A second potential weakness of the current study is that approximately one-third of the subjects acknowledged lifetime marijuana use and 21% reported occasional cocaine use, although no subjects met abuse or dependence criteria for these drugs and no subject had positive urinalysis results during the study procedures. Thus, we can be reasonably confident that current study findings reflect the interaction of naltrexone and alcohol only and not the interaction with illicit drugs.

Finally, over half of the study subjects smoked tobacco.

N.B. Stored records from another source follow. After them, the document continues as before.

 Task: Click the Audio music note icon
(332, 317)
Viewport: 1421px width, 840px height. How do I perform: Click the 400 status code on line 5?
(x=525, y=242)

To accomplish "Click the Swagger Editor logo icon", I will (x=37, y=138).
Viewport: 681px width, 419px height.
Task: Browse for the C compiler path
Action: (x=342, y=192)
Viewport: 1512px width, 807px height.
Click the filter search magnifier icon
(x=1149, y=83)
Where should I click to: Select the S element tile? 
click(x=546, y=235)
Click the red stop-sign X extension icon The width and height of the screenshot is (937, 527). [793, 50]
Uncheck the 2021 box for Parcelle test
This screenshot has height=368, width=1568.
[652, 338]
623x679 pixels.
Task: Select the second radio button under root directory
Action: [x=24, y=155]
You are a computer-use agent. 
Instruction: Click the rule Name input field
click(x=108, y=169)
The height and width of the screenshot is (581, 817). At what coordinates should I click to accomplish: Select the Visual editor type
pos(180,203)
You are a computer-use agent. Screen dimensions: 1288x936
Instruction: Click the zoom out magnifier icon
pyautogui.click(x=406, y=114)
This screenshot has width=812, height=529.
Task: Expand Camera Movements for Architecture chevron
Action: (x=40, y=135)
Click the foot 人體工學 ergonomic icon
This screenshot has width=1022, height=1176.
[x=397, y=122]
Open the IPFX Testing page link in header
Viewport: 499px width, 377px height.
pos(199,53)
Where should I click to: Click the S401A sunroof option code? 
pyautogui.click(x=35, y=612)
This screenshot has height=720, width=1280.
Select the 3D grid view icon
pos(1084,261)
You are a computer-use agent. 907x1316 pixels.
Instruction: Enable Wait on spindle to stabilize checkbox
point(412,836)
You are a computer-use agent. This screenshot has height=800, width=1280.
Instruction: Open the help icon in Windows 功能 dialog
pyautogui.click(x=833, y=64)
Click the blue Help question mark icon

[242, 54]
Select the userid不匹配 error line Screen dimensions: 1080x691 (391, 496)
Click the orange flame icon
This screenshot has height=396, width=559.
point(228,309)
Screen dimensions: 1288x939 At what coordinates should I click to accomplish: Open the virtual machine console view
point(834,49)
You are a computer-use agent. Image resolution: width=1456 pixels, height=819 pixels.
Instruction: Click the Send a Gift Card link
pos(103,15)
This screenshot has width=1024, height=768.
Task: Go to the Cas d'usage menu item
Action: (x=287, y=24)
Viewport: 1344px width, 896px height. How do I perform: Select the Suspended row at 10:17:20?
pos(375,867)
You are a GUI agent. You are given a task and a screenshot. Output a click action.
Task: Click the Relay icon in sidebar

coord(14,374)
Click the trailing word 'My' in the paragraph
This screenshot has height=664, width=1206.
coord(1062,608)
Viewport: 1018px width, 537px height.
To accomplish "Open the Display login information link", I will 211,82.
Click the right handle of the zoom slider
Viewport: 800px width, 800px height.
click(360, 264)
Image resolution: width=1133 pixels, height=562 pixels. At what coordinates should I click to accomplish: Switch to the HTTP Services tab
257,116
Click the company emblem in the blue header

Several strategies were used to minimize the impact of tobacco use on study findings: smokers who used more than one pack per day were excluded from study participation; and smoking was prohibited for two hours prior to and throughout each alcohol challenge session. Any chronic perturbations of the autonomic or HPA measures would be comparable across alcohol dose conditions. Indeed, when smoking status was included in the analyses, no overall effect of smoking was observed.

In summary, the current findings support potential roles of several therapeutic mechanisms for naltrexone's effects on alcohol reward and relapse. In addition to naltrexone's direct impact on alcohol reward through blockade of alcohol-induced endogenous peptide activation of opioid receptors, it is plausible that naltrexone blockade indirectly dampens dopamine release and associated appetitive heart increases and alcohol-induced HPA activation. Both dopamine release and HPA activation have demonstrated reinforcing effects. Thus, naltrexone's effects on these alternative reward pathways may have important implications for long-term, sustained pharmacotherapeutic effects for the treatment of alcohol dependence.